(Data items)
•••

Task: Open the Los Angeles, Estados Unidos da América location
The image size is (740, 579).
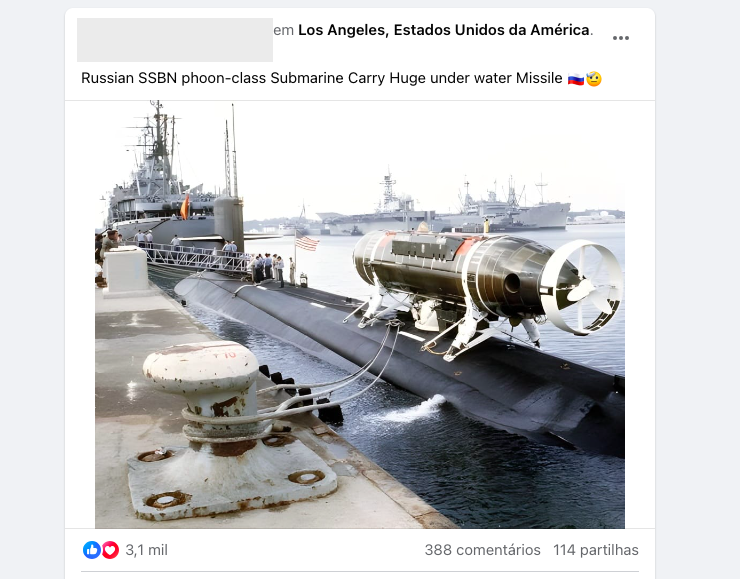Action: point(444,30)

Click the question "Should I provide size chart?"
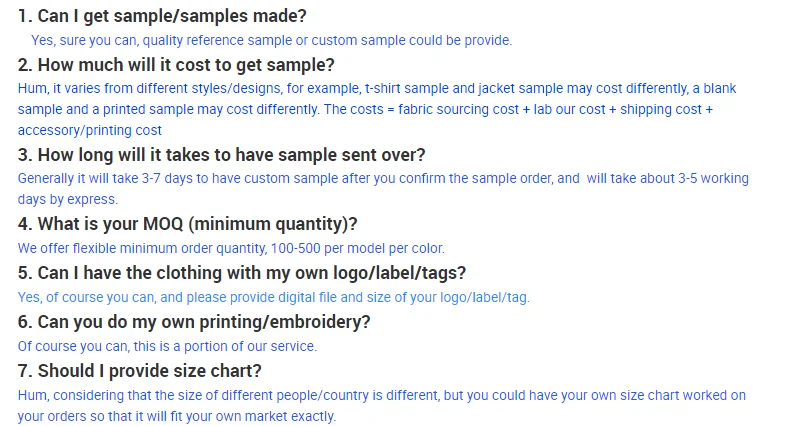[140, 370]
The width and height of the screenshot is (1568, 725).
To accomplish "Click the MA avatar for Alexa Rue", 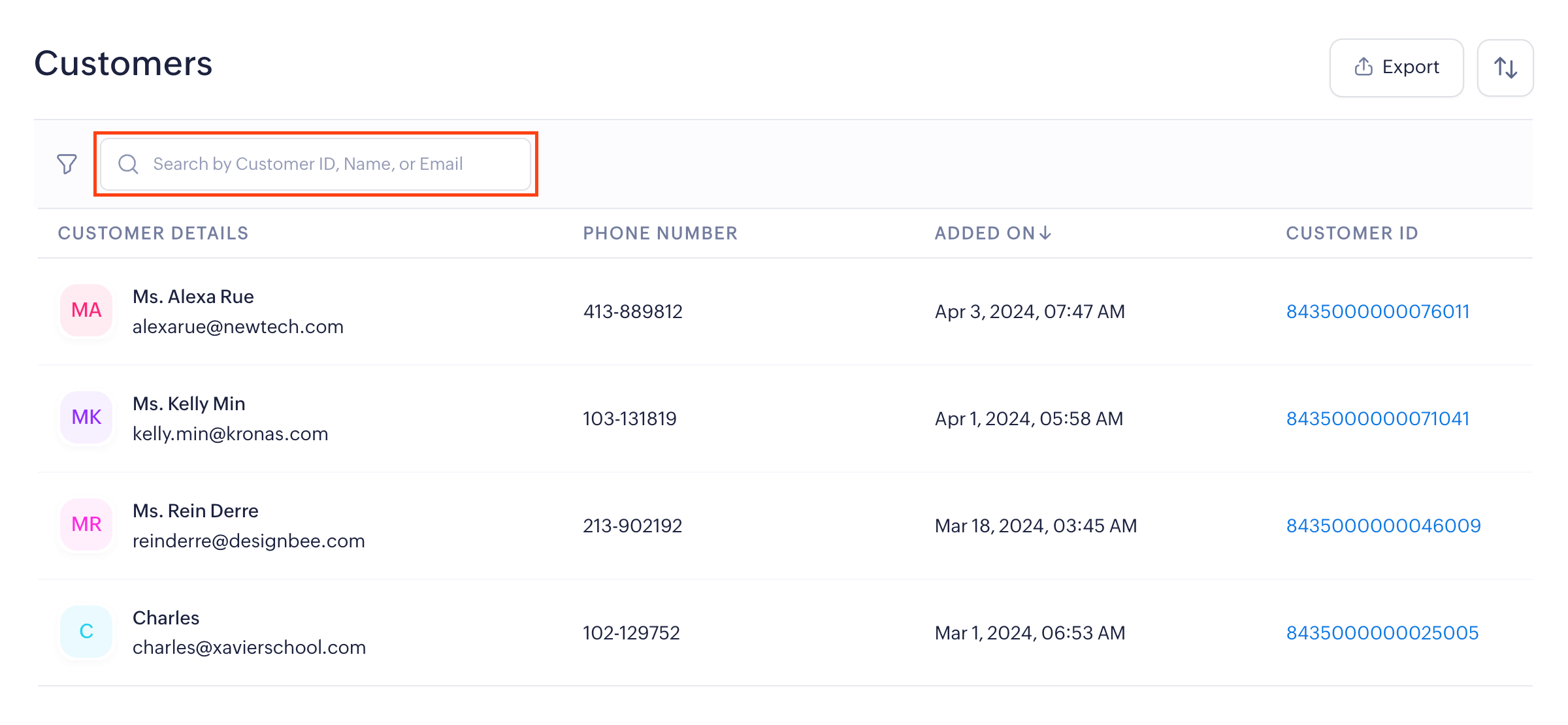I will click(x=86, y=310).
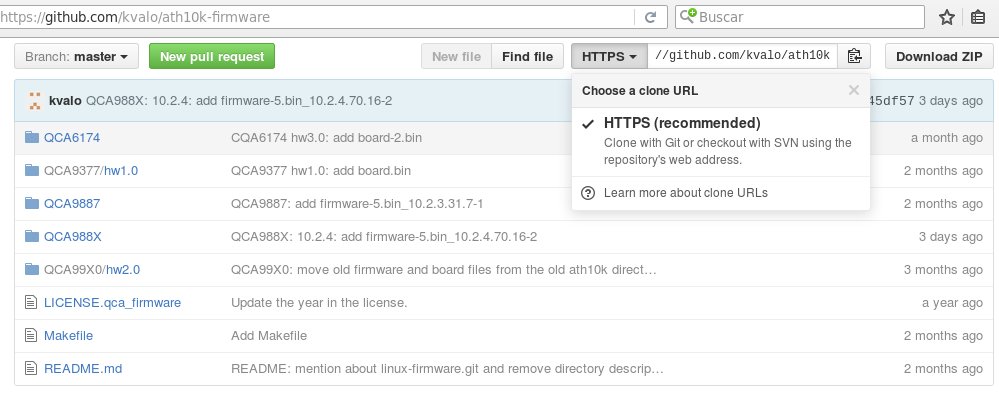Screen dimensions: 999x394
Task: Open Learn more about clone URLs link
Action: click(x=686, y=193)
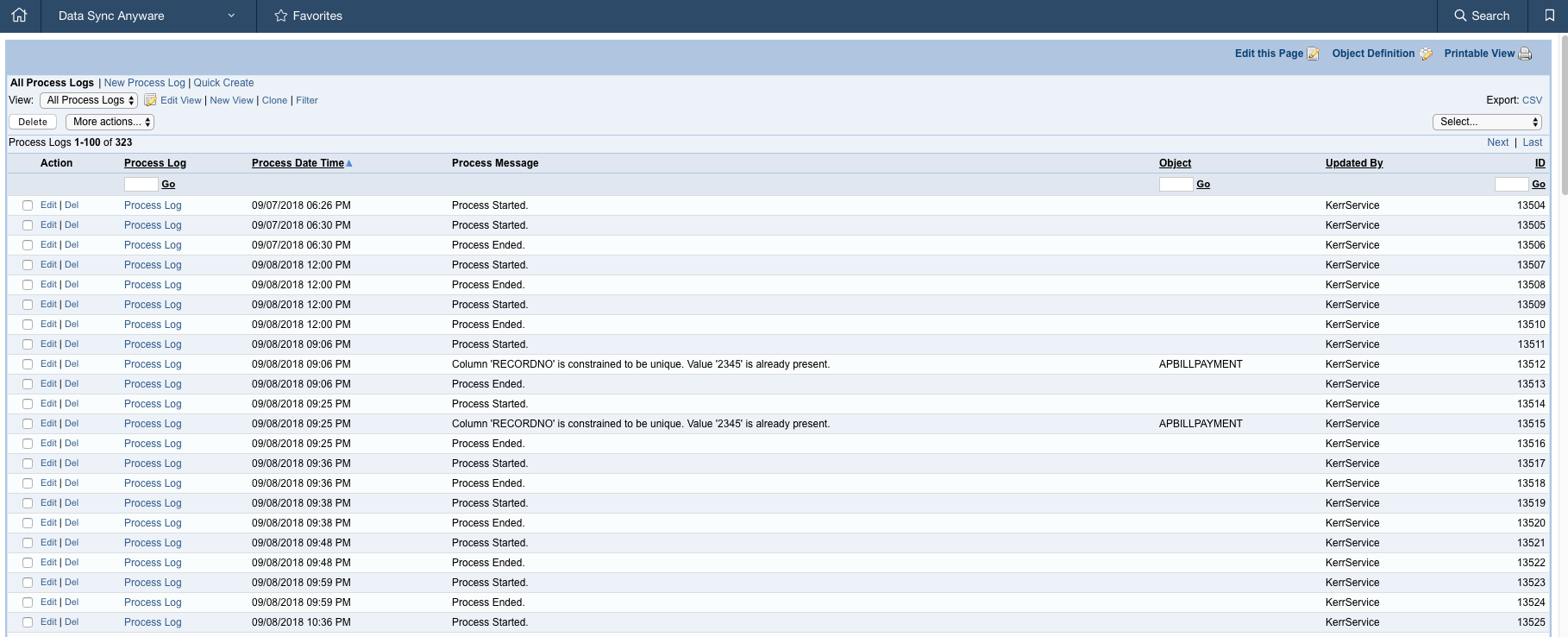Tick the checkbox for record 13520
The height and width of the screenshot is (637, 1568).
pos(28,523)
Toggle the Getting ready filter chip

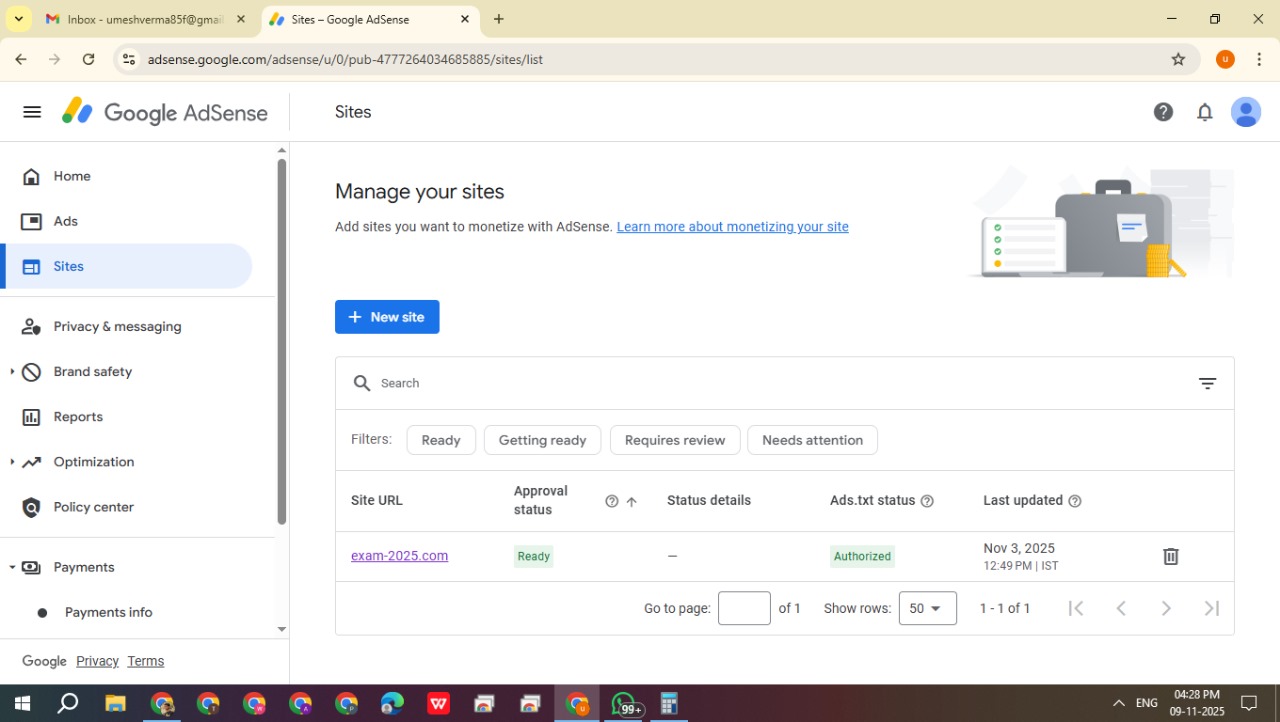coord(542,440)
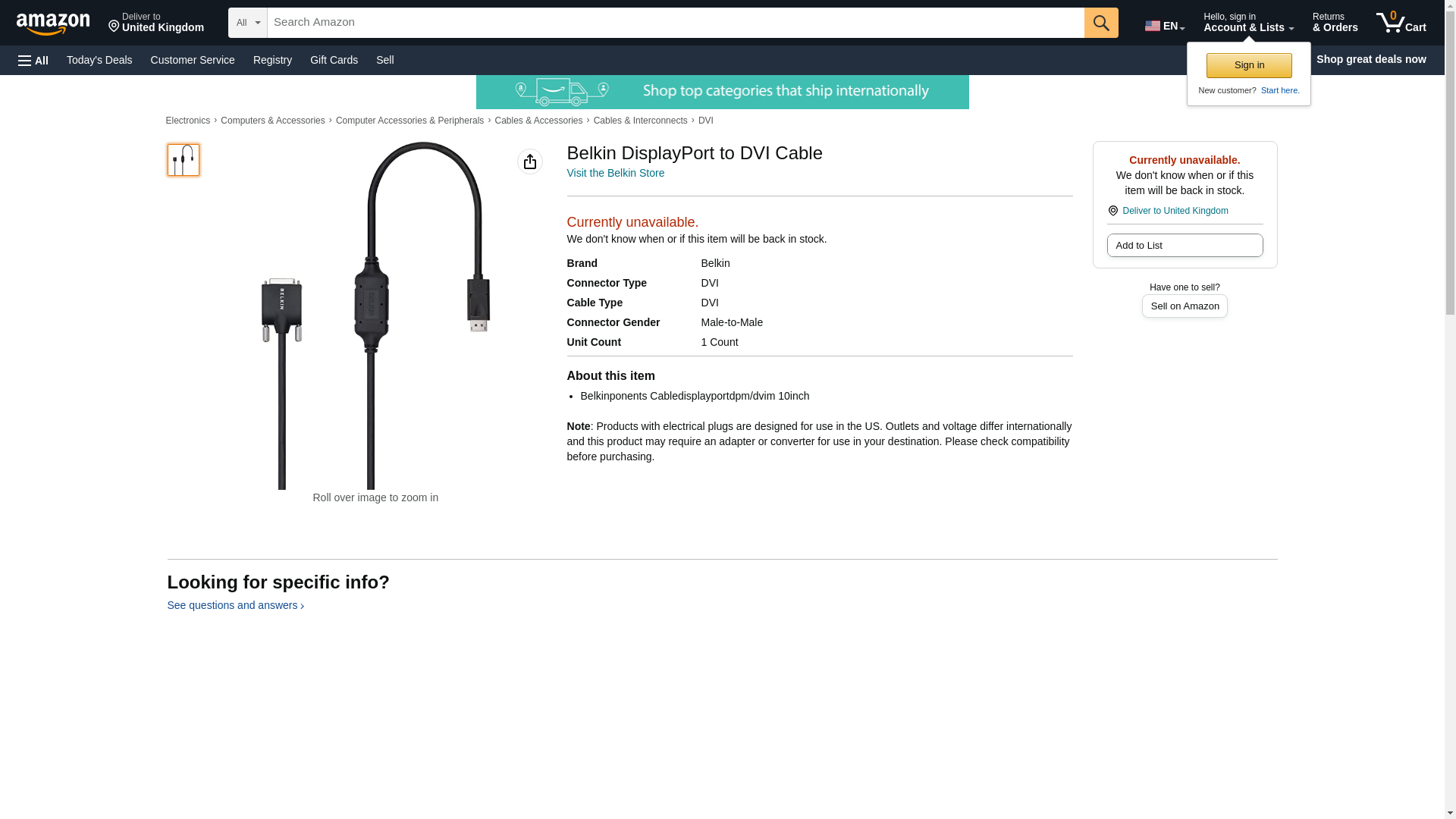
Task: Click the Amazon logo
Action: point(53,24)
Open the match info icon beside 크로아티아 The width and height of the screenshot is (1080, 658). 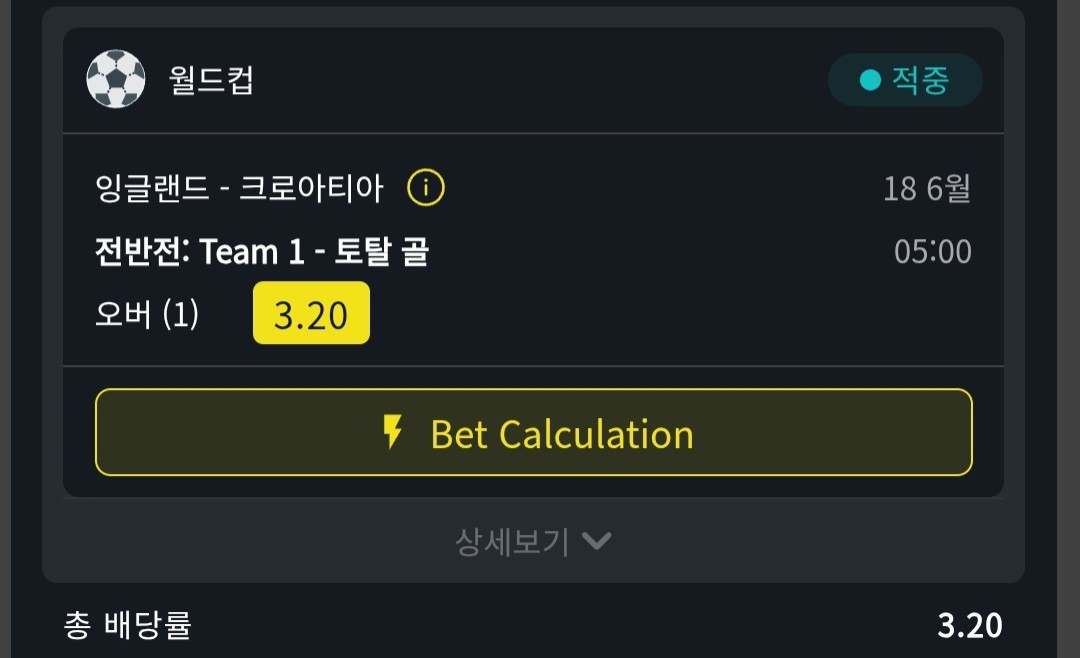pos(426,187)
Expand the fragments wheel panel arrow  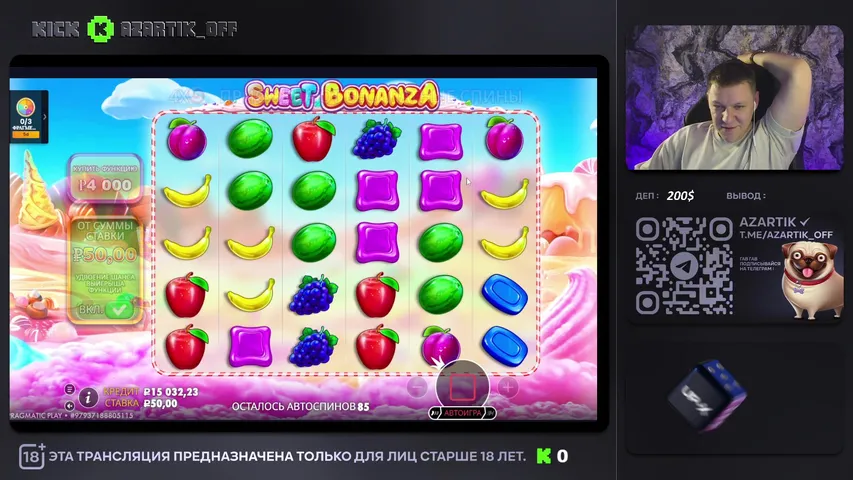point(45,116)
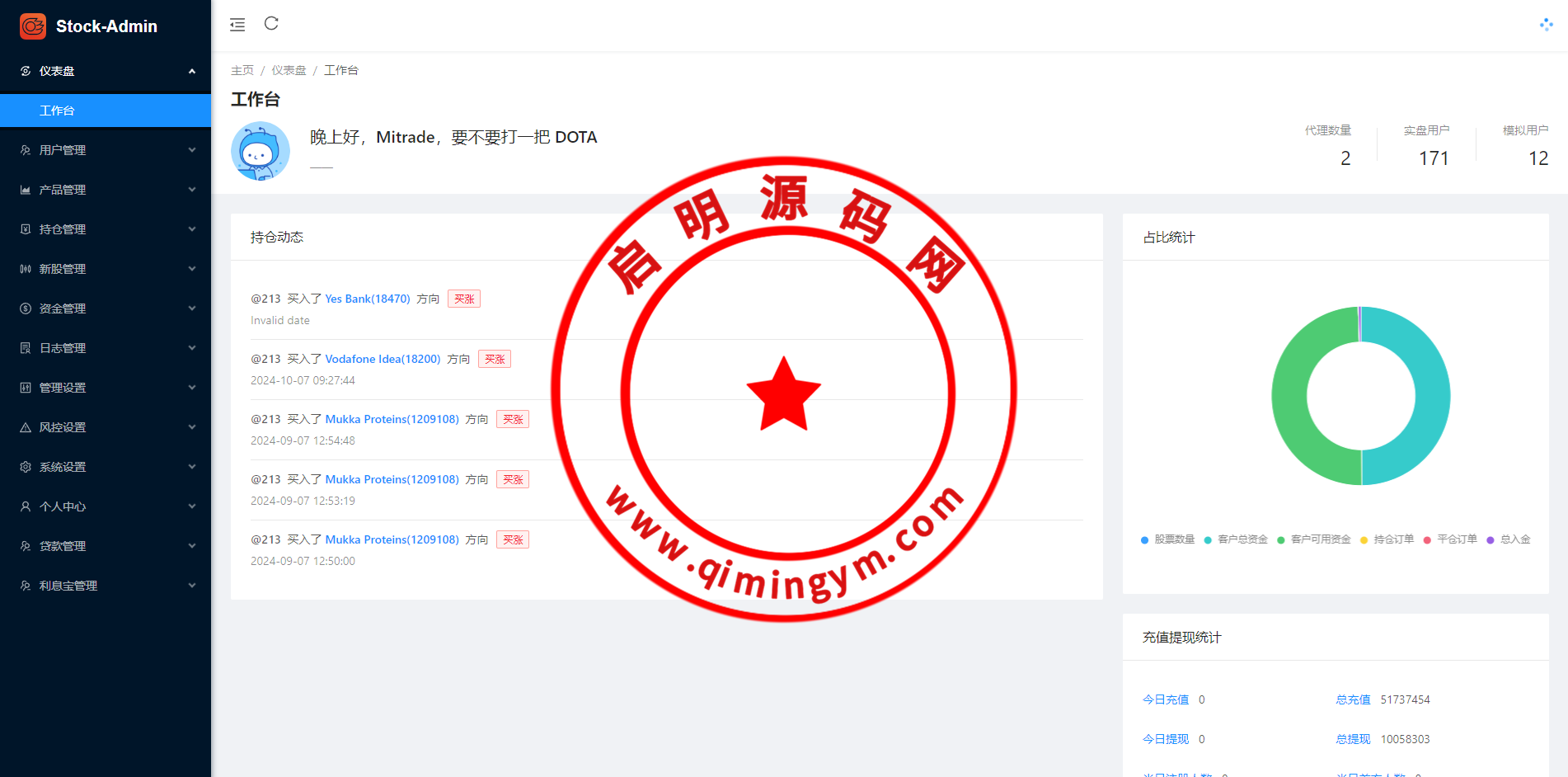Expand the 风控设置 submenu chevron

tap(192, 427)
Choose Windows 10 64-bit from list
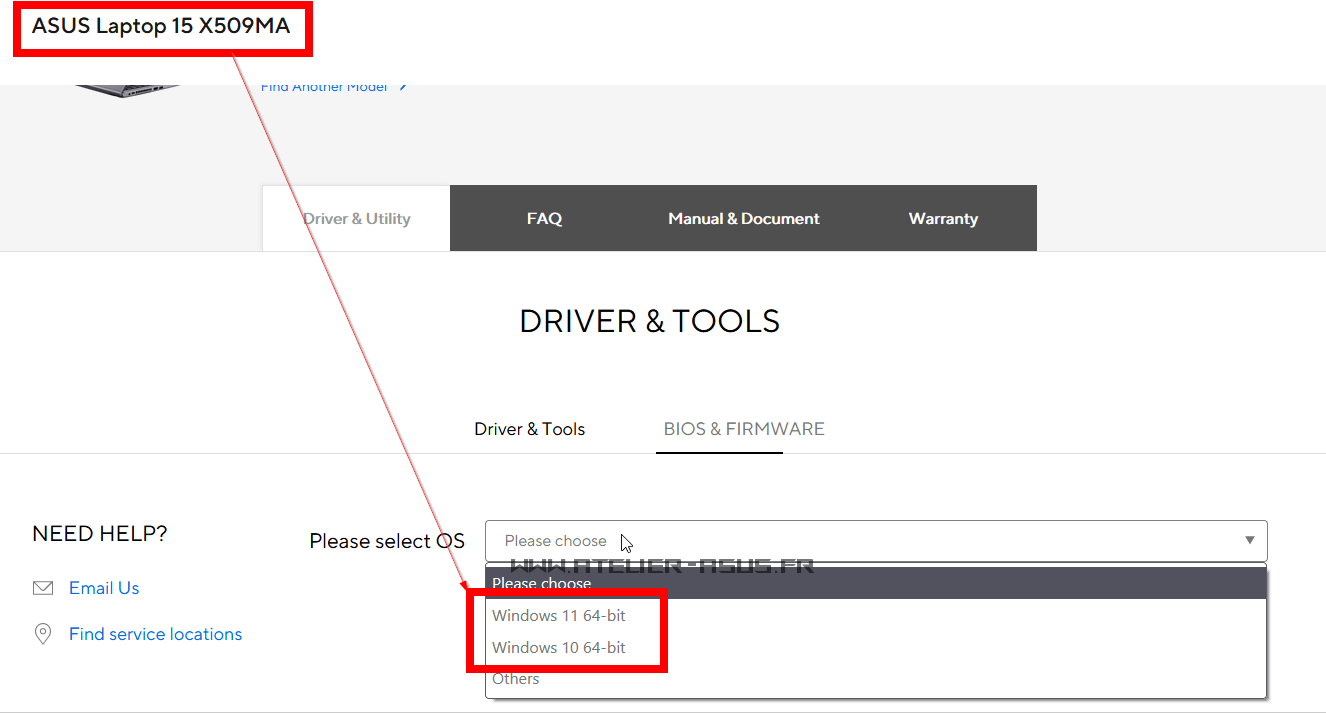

•••

__TASK TO COMPLETE__.
Without the pictures, repeat the entries above line by line, from the first through the one that contains "The width and height of the screenshot is (1568, 725).", both ends included.

__TASK RESULT__.
Task: Open the Los Angeles, Estados Unidos da América location
The image size is (740, 579).
Action: point(444,30)

Click the question "Should I provide size chart?"
[140, 370]
The width and height of the screenshot is (1568, 725).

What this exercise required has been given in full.